Your answer should consist of the listing, repeated exactly.
* * * *
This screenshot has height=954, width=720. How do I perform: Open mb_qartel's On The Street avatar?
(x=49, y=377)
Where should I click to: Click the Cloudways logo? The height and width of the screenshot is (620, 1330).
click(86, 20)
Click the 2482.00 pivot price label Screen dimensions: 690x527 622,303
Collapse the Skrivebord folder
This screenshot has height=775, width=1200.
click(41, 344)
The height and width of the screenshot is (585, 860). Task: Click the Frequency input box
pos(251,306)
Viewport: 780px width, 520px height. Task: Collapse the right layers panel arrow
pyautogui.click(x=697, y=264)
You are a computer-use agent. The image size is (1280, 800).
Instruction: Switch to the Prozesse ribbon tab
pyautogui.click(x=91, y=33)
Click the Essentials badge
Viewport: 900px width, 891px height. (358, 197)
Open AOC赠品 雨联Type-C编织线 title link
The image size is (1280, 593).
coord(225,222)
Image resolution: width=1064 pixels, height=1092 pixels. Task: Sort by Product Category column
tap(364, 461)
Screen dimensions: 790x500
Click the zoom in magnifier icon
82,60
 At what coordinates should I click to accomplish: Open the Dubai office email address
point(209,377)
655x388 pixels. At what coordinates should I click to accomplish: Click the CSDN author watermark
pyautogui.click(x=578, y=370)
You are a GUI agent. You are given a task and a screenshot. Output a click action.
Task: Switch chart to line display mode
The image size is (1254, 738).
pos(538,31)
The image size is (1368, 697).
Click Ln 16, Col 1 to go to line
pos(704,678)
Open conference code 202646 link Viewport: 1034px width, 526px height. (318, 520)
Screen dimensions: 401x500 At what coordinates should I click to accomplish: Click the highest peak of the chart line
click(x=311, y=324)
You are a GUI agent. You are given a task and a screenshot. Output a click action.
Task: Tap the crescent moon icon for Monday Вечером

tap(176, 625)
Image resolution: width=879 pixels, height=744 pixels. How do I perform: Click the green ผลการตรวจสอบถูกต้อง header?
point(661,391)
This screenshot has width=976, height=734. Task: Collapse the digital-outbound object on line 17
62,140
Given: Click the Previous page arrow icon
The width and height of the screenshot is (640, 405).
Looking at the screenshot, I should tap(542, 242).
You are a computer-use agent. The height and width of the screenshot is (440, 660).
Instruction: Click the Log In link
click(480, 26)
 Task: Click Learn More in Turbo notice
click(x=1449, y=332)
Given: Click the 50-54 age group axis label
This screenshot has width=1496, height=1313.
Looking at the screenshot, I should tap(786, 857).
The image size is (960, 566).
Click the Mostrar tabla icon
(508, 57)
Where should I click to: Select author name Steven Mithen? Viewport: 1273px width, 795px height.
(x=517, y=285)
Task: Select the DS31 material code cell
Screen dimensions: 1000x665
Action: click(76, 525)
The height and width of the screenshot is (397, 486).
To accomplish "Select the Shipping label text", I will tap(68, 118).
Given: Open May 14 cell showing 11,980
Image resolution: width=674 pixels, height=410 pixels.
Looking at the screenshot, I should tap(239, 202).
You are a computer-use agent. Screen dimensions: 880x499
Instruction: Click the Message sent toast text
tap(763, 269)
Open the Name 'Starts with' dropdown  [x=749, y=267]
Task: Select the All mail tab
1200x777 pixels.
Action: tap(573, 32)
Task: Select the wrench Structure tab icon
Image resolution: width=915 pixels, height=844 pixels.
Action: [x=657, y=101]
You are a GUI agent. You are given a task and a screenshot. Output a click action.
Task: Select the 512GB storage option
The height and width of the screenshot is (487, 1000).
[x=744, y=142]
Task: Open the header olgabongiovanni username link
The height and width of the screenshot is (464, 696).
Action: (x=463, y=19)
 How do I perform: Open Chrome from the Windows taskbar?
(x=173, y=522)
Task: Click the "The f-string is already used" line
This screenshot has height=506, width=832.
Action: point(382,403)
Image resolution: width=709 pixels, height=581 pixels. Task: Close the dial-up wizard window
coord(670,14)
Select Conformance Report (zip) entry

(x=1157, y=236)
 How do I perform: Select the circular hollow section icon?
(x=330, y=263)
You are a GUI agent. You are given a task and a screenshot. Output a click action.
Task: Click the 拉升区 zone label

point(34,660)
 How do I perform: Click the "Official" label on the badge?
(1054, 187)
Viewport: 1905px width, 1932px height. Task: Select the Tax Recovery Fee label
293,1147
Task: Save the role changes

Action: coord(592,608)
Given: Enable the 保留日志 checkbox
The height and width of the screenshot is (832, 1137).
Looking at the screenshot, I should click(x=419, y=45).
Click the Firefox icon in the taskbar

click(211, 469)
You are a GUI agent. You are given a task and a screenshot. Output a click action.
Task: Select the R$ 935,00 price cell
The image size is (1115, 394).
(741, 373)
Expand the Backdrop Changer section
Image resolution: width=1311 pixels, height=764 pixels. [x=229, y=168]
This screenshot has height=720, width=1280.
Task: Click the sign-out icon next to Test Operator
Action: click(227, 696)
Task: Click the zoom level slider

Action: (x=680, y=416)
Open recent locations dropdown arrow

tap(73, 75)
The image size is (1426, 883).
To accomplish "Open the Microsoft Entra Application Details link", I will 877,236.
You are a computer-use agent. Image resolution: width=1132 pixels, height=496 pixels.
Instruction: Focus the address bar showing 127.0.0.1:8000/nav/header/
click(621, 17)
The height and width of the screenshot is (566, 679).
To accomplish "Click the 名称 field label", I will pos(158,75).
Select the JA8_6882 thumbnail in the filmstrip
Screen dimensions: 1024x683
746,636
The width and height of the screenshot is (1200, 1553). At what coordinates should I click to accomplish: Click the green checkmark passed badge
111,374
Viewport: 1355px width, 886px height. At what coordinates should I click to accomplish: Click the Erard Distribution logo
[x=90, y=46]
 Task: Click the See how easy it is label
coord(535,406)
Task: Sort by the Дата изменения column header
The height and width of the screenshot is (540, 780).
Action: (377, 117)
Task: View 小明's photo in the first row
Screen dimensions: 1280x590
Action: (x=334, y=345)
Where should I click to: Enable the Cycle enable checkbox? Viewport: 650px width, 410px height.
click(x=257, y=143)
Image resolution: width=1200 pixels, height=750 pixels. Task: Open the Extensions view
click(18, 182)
* * * *
◆ **SOLUTION FOR THIS EXERCISE**
This screenshot has height=954, width=720. How do I perform: Open mb_qartel's On The Street avatar?
(x=49, y=377)
Where should I click to: Click the Cloudways logo? The height and width of the screenshot is (620, 1330).
click(86, 20)
Click the 2482.00 pivot price label Screen dimensions: 690x527 622,303
Collapse the Skrivebord folder
This screenshot has height=775, width=1200.
click(41, 344)
The height and width of the screenshot is (585, 860). Task: Click the Frequency input box
pos(251,306)
Viewport: 780px width, 520px height. Task: Collapse the right layers panel arrow
pyautogui.click(x=697, y=264)
You are a computer-use agent. The image size is (1280, 800).
Instruction: Switch to the Prozesse ribbon tab
pyautogui.click(x=91, y=33)
Click the Essentials badge
Viewport: 900px width, 891px height. (358, 197)
Open AOC赠品 雨联Type-C编织线 title link
The image size is (1280, 593).
coord(225,222)
Image resolution: width=1064 pixels, height=1092 pixels. Task: Sort by Product Category column
tap(364, 461)
Screen dimensions: 790x500
Click the zoom in magnifier icon
82,60
 At what coordinates should I click to accomplish: Open the Dubai office email address
point(209,377)
655x388 pixels. At what coordinates should I click to accomplish: Click the CSDN author watermark
pyautogui.click(x=578, y=370)
You are a GUI agent. You are given a task and a screenshot. Output a click action.
Task: Switch chart to line display mode
The image size is (1254, 738).
pos(538,31)
The image size is (1368, 697).
Click Ln 16, Col 1 to go to line
pos(704,678)
Open conference code 202646 link Viewport: 1034px width, 526px height. (318, 520)
Screen dimensions: 401x500 At what coordinates should I click to accomplish: Click the highest peak of the chart line
click(x=311, y=324)
You are a GUI agent. You are given a task and a screenshot. Output a click action.
Task: Tap the crescent moon icon for Monday Вечером

tap(176, 625)
Image resolution: width=879 pixels, height=744 pixels. How do I perform: Click the green ผลการตรวจสอบถูกต้อง header?
point(661,391)
This screenshot has width=976, height=734. Task: Collapse the digital-outbound object on line 17
62,140
Given: Click the Previous page arrow icon
The width and height of the screenshot is (640, 405).
Looking at the screenshot, I should tap(542, 242).
You are a computer-use agent. The height and width of the screenshot is (440, 660).
Instruction: Click the Log In link
click(480, 26)
 Task: Click Learn More in Turbo notice
click(x=1449, y=332)
Given: Click the 50-54 age group axis label
This screenshot has width=1496, height=1313.
Looking at the screenshot, I should tap(786, 857).
The image size is (960, 566).
Click the Mostrar tabla icon
(508, 57)
Where should I click to: Select author name Steven Mithen? Viewport: 1273px width, 795px height.
(x=517, y=285)
Task: Select the DS31 material code cell
Screen dimensions: 1000x665
Action: click(76, 525)
The height and width of the screenshot is (397, 486).
To accomplish "Select the Shipping label text", I will tap(68, 118).
Given: Open May 14 cell showing 11,980
Image resolution: width=674 pixels, height=410 pixels.
Looking at the screenshot, I should tap(239, 202).
You are a computer-use agent. Screen dimensions: 880x499
Instruction: Click the Message sent toast text
tap(763, 269)
Open the Name 'Starts with' dropdown  [x=749, y=267]
Task: Select the All mail tab
1200x777 pixels.
Action: tap(573, 32)
Task: Select the wrench Structure tab icon
Image resolution: width=915 pixels, height=844 pixels.
Action: [x=657, y=101]
You are a GUI agent. You are given a task and a screenshot. Output a click action.
Task: Select the 512GB storage option
The height and width of the screenshot is (487, 1000).
[x=744, y=142]
Task: Open the header olgabongiovanni username link
The height and width of the screenshot is (464, 696).
Action: (x=463, y=19)
 How do I perform: Open Chrome from the Windows taskbar?
(x=173, y=522)
Task: Click the "The f-string is already used" line
This screenshot has height=506, width=832.
Action: point(382,403)
Image resolution: width=709 pixels, height=581 pixels. Task: Close the dial-up wizard window
coord(670,14)
Select Conformance Report (zip) entry

(x=1157, y=236)
 How do I perform: Select the circular hollow section icon?
(x=330, y=263)
You are a GUI agent. You are given a task and a screenshot. Output a click action.
Task: Click the 拉升区 zone label

point(34,660)
 How do I perform: Click the "Official" label on the badge?
(1054, 187)
Viewport: 1905px width, 1932px height. Task: Select the Tax Recovery Fee label
293,1147
Task: Save the role changes

Action: coord(592,608)
Given: Enable the 保留日志 checkbox
The height and width of the screenshot is (832, 1137).
Looking at the screenshot, I should click(x=419, y=45).
Click the Firefox icon in the taskbar

click(211, 469)
You are a GUI agent. You are given a task and a screenshot. Output a click action.
Task: Select the R$ 935,00 price cell
The image size is (1115, 394).
(741, 373)
Expand the Backdrop Changer section
Image resolution: width=1311 pixels, height=764 pixels. [x=229, y=168]
This screenshot has height=720, width=1280.
Task: Click the sign-out icon next to Test Operator
Action: click(227, 696)
Task: Click the zoom level slider

Action: (x=680, y=416)
Open recent locations dropdown arrow

tap(73, 75)
The image size is (1426, 883).
To accomplish "Open the Microsoft Entra Application Details link", I will 877,236.
You are a computer-use agent. Image resolution: width=1132 pixels, height=496 pixels.
Instruction: Focus the address bar showing 127.0.0.1:8000/nav/header/
click(621, 17)
The height and width of the screenshot is (566, 679).
To accomplish "Click the 名称 field label", I will pos(158,75).
Select the JA8_6882 thumbnail in the filmstrip
Screen dimensions: 1024x683
746,636
The width and height of the screenshot is (1200, 1553). At what coordinates should I click to accomplish: Click the green checkmark passed badge
111,374
Viewport: 1355px width, 886px height. At what coordinates should I click to accomplish: Click the Erard Distribution logo
[x=90, y=46]
 Task: Click the See how easy it is label
coord(535,406)
Task: Sort by the Дата изменения column header
The height and width of the screenshot is (540, 780).
Action: (377, 117)
Task: View 小明's photo in the first row
Screen dimensions: 1280x590
Action: (x=334, y=345)
Where should I click to: Enable the Cycle enable checkbox? Viewport: 650px width, 410px height.
click(x=257, y=143)
Image resolution: width=1200 pixels, height=750 pixels. Task: Open the Extensions view
click(18, 182)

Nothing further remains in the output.